(Stored data)

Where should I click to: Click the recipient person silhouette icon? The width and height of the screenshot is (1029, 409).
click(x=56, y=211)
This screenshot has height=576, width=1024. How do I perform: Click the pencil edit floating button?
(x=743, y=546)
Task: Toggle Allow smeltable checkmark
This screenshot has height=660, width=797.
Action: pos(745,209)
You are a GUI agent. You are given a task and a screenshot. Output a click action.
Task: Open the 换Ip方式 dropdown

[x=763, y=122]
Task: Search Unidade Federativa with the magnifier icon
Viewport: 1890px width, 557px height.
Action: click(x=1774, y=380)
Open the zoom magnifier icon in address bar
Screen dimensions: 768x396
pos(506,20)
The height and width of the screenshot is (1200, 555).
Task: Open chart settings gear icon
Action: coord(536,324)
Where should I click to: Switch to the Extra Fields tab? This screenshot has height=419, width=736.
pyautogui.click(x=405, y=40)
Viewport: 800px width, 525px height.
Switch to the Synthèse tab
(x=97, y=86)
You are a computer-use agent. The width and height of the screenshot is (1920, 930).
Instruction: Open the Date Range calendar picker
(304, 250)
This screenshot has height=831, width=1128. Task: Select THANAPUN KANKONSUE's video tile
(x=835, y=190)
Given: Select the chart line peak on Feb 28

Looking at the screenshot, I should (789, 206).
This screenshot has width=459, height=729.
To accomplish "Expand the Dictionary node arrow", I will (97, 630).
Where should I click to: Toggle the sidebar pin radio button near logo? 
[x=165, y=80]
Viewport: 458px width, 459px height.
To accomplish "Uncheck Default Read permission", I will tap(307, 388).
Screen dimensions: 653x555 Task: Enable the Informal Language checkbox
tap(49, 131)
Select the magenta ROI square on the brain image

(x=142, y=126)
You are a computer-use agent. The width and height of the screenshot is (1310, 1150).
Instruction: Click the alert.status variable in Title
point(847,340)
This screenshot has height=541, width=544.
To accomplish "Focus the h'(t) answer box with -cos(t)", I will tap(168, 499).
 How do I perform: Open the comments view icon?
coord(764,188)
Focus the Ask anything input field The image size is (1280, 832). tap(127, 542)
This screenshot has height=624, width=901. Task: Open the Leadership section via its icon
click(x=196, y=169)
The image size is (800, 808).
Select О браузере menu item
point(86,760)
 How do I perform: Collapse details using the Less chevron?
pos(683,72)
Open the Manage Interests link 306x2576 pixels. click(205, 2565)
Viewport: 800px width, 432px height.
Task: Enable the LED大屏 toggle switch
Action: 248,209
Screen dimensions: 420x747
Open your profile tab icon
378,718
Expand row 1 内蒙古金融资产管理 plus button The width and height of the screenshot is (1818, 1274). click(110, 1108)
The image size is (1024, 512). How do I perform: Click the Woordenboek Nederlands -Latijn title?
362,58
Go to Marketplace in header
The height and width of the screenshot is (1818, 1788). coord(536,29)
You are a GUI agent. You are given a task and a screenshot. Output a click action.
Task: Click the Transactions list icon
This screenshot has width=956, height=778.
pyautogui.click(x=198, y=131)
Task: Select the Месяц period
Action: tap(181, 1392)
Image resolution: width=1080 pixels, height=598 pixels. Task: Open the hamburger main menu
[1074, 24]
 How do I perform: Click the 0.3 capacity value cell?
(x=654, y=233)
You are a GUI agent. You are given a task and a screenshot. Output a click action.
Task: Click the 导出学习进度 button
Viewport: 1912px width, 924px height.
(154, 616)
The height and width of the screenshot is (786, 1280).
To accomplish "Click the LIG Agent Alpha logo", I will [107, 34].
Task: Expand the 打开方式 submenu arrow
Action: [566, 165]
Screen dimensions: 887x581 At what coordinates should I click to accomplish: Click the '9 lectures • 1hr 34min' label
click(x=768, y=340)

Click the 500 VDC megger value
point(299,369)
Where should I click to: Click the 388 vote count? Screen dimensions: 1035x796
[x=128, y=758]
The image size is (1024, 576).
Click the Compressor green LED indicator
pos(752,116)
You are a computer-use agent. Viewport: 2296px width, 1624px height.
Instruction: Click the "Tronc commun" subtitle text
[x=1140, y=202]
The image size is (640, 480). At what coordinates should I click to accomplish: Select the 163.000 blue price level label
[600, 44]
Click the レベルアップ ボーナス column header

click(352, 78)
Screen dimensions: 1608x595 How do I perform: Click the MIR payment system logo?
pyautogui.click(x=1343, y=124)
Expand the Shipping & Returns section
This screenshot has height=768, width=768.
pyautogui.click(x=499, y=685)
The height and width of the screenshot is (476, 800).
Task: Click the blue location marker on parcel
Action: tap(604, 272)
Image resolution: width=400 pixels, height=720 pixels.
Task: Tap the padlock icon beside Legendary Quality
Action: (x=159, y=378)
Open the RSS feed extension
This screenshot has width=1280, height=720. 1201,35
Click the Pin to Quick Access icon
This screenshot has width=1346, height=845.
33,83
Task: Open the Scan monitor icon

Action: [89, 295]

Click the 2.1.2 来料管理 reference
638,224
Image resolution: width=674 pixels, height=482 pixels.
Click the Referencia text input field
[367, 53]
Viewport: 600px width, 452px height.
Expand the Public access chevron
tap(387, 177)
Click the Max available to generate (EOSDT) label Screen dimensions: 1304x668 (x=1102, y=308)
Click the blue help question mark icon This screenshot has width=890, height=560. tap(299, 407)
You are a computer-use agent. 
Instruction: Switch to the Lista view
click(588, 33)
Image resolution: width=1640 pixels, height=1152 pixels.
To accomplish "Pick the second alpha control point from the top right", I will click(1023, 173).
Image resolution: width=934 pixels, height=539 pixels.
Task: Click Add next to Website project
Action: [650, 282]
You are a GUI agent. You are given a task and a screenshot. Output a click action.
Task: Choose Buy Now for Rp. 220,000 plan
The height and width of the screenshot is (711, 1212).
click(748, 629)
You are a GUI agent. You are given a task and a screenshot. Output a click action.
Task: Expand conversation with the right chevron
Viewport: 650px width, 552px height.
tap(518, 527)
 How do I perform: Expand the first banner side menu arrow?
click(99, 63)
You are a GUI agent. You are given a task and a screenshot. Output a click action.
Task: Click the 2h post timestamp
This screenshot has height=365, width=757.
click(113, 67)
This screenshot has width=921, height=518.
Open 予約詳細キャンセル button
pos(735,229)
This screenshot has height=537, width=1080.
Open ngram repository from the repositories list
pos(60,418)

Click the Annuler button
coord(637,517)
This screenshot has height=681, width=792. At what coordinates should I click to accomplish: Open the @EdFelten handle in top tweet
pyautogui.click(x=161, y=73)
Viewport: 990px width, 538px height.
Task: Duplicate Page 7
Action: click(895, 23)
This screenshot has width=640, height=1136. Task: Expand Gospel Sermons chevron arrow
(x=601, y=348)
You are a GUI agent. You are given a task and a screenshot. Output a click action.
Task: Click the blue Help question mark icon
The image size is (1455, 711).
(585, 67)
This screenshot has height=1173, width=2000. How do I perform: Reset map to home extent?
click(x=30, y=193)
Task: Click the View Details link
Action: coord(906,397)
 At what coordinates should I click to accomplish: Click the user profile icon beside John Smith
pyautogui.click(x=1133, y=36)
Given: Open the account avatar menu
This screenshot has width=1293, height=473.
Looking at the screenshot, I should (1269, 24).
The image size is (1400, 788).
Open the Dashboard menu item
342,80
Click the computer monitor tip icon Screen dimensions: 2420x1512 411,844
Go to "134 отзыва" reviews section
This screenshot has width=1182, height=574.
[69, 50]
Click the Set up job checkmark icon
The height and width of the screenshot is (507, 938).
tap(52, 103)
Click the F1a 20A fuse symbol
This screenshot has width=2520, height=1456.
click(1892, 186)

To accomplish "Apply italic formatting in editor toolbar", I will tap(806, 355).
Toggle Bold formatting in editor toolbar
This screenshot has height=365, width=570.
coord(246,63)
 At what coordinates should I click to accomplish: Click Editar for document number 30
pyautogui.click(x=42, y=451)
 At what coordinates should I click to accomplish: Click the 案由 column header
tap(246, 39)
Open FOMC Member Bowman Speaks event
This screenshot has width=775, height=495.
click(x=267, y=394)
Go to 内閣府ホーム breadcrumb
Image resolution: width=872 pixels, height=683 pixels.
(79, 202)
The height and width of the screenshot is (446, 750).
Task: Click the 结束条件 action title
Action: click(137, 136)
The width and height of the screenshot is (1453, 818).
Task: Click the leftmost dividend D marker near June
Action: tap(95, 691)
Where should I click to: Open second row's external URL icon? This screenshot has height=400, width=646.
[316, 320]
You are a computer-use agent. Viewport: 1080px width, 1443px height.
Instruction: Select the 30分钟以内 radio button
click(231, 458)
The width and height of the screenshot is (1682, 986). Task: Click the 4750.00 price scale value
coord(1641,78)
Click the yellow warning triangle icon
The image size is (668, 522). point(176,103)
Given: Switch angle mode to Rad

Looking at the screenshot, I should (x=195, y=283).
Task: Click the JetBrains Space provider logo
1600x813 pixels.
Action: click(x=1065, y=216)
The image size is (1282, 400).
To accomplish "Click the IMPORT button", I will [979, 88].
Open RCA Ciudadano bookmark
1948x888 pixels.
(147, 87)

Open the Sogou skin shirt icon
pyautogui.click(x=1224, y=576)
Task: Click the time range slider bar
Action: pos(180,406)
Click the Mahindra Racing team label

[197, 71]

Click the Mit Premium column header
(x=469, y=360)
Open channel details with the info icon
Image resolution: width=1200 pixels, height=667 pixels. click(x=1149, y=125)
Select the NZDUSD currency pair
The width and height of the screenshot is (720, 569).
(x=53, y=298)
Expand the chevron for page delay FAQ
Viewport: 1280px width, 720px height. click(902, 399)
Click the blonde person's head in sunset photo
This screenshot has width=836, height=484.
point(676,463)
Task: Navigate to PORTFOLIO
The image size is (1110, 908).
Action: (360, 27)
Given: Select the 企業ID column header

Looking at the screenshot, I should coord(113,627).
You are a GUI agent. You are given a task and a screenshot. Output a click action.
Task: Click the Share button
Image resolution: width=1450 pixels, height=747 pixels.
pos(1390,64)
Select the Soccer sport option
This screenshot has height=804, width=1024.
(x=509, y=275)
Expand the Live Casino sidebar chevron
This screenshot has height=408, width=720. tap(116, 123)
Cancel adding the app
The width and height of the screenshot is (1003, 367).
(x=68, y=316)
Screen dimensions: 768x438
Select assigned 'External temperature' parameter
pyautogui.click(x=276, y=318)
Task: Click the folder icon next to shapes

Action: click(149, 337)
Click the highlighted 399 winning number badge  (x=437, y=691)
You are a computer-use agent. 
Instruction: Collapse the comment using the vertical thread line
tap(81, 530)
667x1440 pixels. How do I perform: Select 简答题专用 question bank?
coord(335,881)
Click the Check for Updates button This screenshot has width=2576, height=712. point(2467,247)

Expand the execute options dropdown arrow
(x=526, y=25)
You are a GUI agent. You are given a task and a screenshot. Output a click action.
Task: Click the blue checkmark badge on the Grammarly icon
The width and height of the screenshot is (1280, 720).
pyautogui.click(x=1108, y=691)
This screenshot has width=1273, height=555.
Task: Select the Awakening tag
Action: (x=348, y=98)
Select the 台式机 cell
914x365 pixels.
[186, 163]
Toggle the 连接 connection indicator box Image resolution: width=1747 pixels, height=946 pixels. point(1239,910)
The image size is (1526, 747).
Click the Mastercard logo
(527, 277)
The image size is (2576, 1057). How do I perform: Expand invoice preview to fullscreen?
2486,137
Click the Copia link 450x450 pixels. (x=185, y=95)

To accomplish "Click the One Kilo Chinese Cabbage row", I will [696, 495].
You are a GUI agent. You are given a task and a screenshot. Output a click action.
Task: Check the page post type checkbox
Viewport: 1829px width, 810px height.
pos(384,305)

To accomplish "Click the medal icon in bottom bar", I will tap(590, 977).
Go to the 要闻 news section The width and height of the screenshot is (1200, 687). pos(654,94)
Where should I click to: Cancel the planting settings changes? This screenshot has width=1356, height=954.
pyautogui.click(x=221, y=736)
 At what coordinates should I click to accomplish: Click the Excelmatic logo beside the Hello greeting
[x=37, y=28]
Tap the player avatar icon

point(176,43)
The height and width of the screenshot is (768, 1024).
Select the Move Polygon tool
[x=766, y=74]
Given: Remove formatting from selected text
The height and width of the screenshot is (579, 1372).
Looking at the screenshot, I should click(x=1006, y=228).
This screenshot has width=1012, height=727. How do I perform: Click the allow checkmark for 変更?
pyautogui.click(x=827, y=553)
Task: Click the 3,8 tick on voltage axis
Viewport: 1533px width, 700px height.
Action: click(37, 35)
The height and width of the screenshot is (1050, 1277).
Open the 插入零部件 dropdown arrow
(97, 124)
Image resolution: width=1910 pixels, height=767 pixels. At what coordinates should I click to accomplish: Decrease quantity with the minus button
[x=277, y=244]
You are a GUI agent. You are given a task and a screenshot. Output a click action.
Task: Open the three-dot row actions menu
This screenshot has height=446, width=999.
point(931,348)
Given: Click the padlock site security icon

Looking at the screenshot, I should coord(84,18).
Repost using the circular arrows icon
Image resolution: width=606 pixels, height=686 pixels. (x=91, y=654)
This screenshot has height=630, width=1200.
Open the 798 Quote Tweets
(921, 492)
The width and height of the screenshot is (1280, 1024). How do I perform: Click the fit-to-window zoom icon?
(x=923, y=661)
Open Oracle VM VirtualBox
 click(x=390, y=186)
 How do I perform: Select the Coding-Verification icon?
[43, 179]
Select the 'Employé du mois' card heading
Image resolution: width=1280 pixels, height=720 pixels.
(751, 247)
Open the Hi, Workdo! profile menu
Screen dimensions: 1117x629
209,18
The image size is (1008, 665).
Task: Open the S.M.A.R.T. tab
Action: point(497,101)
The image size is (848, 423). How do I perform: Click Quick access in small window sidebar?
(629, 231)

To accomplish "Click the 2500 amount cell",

Exercise
Please transcribe exactly the lines above from the line that has "Focus the Ask" up to and including the line that has "The image size is (800, 808)."; no other line belongs in the answer.

Answer area
Focus the Ask anything input field The image size is (1280, 832). tap(127, 542)
This screenshot has height=624, width=901. Task: Open the Leadership section via its icon
click(x=196, y=169)
The image size is (800, 808).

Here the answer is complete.